Dalam pertempuran di lembah Hattin pada 3-4 Juli 1187, Saladin menang telak atas penguasa Yerusalem, Raja Guy de Lusignan. Beberapa bulan setelahnya, tepatnya pada 2 Oktober 1187, Saladin berhasil menaklukkan kota Yerusalem. Semenjak itu, namanya menjadi begitu terkenal sekaligus ditakuti oleh dunia Kristen Eropa.

Pada akhir Oktober 1187, ketika berita tentang kemenangan Saladin di Hattin dan jatuhnya kembali Yerusalem ke tangan tentara Muslim mulai terdengar di Eropa, orang-orang sangat terkejut.

Sebagaimana ditulis David Nicole dalam The Third Crussade 1191: Richard the Lionheart, Saladin and the struggle for Jerusalem (2006), Paus tua, Urban III terkejut dan lemah karena kabar jatuhnya Yerusalem ke tangan tentara Muslim. Ia meninggal karena kesedihan yang mendalam atas yang terjadi di Yerusalem.

Pada 29 Oktober 1187, penggantinya, Paus Gregorius VIII, mengeluarkan seruan terkenalnya yang disebut Bull Audita Tremendi sebagai tanggapan atas jatuhnya kembali Yerussalem di tangan tentara Muslim. Isi dari Bull Audita Tremendi adalah gambaran mengenai kengerian Pertempuran Hattin dan merinci kekejaman yang dilakukan tentara Muslim setelahnya.

Tak hanya itu, dalam seruannya tersebut Paus Gregorius VIII juga menyalahkan kaum Frank atas dosa-dosa yang telah mereka lakukan di negara-negara tentara salib. Ia juga bersikeras bahwa orang Kristen yang tinggal di Eropa juga turut bertanggung jawab atas yang telah terjadi di Yerusalem.
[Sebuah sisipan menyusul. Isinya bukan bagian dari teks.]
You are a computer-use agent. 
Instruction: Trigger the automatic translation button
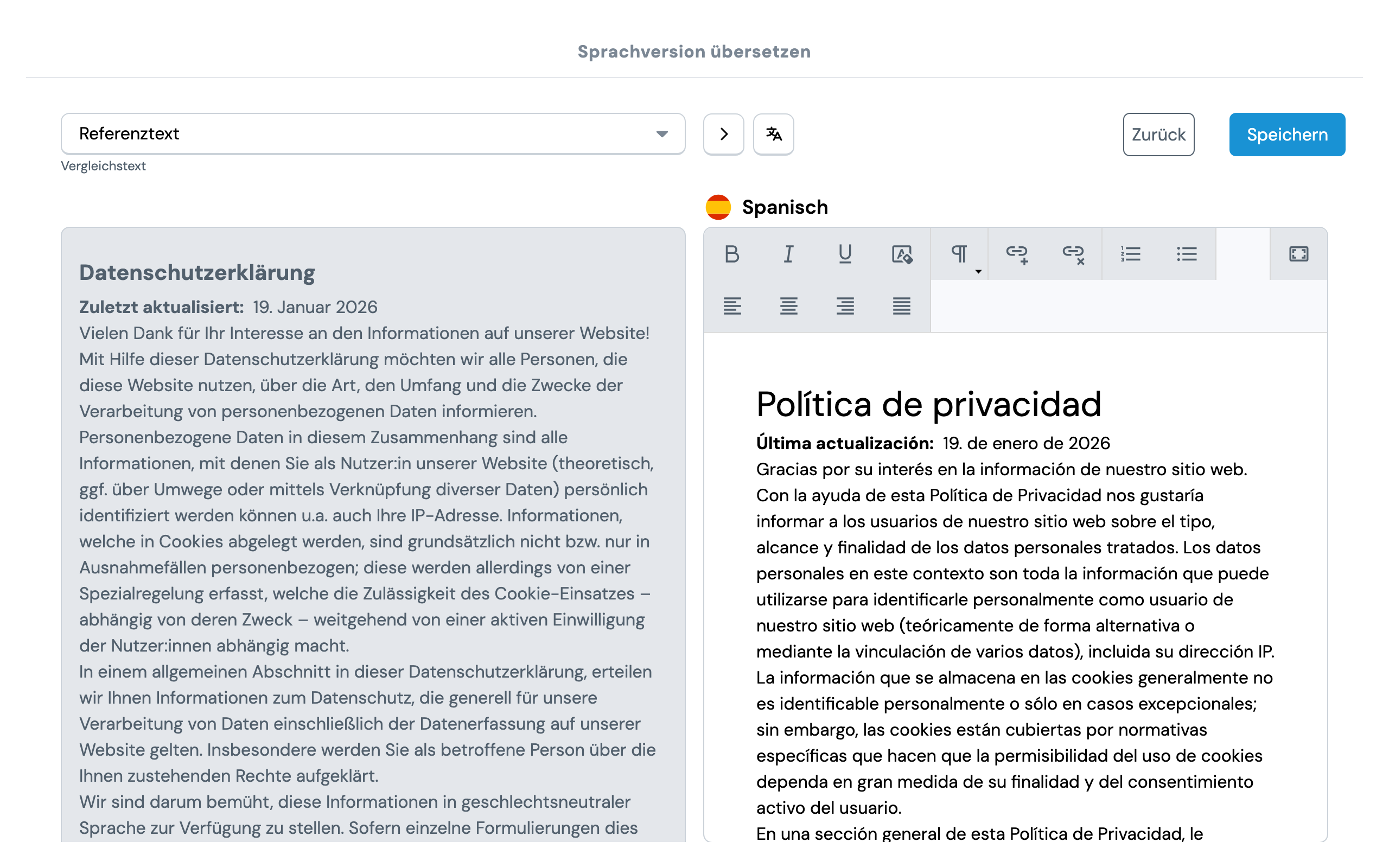pos(773,134)
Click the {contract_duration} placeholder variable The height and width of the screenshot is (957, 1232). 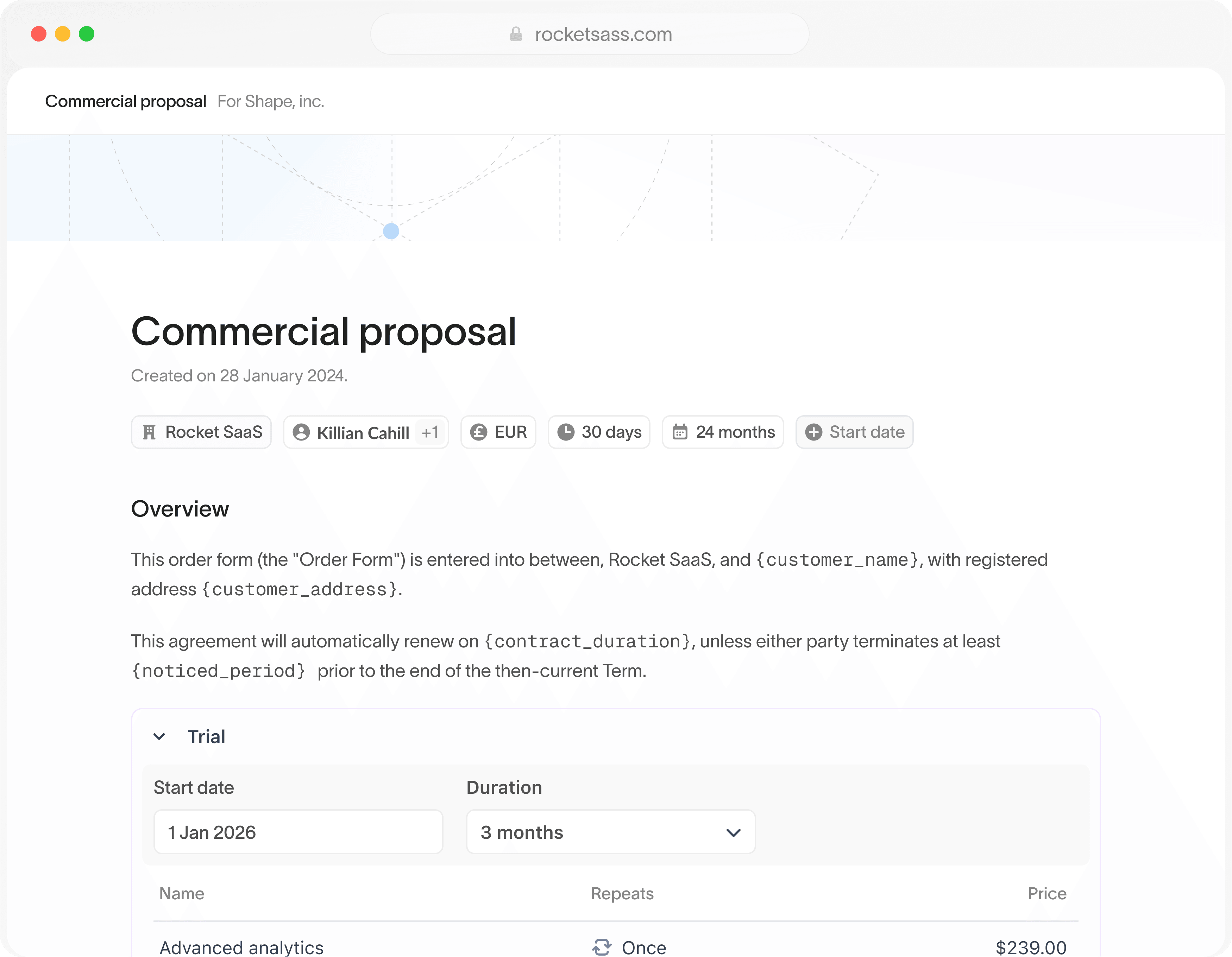[587, 642]
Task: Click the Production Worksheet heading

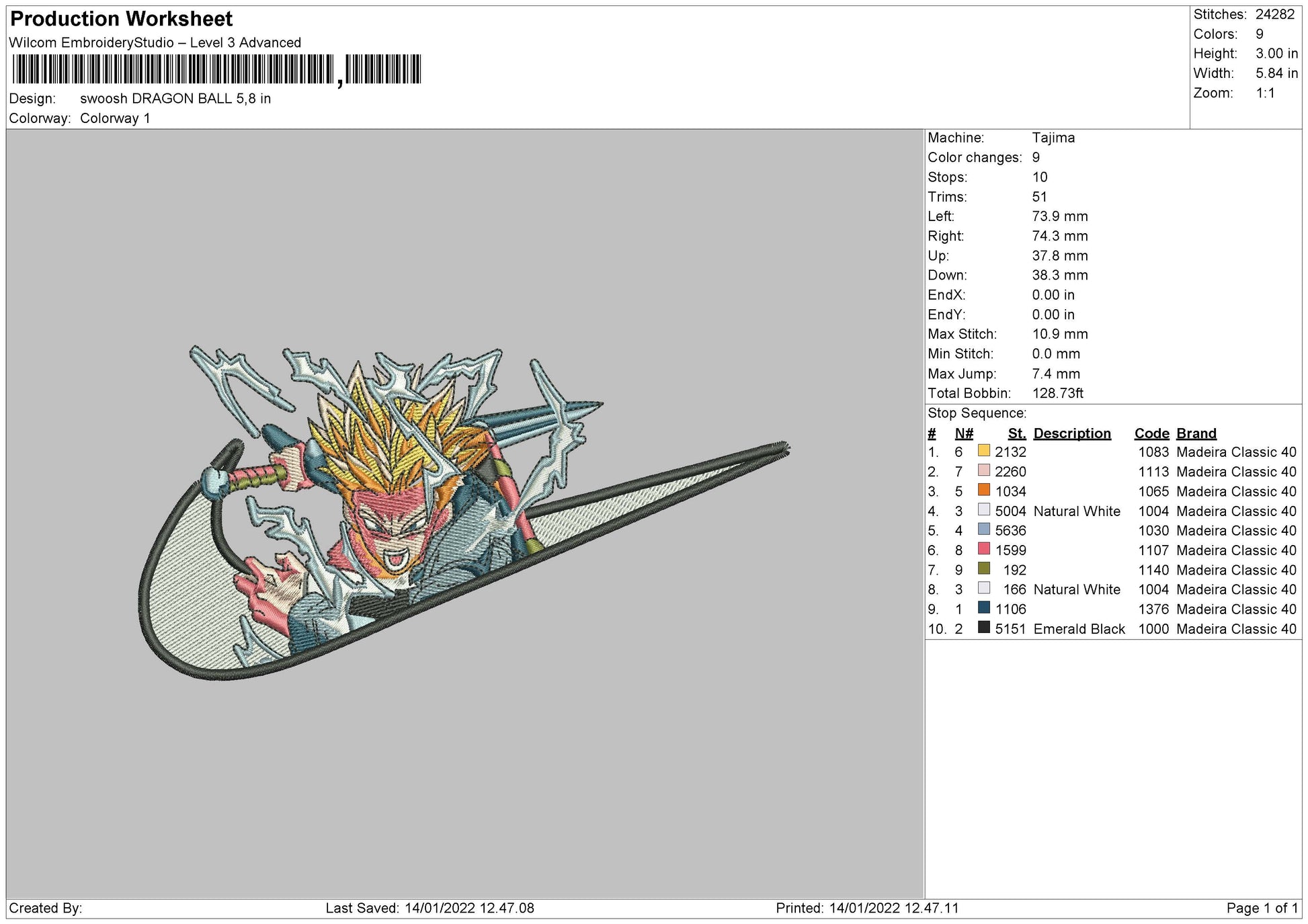Action: click(122, 19)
Di seluruh Eropa, orang-orang sangat tersentuh akan maklumat Paus tersebut. Banyak yang tertarik untuk bergabung mengabdikan diri sebagai bagian dari Tentara Salib karena jaminan penebusan dosa yang ada dalam Bull Audita Tremendi.Dari situlah titik balik Perang Salib III atau yang lebih dikenal dengan sebutan Perang Salib Para Raja.

Merencanakan Serangan Balasan

Perang Salib tak lepas dari kisah tentang dua tokoh sejarah besar yang telah mendominasi jalannya Perang Salib III, yakni Saladin dan Richard I The Lionheart. Sejak akhir abad ke-12, Perang Salib lebih sering digambarkan sebagai duel pribadi antara dua sosok pemimpin militer beda kubu tersebut.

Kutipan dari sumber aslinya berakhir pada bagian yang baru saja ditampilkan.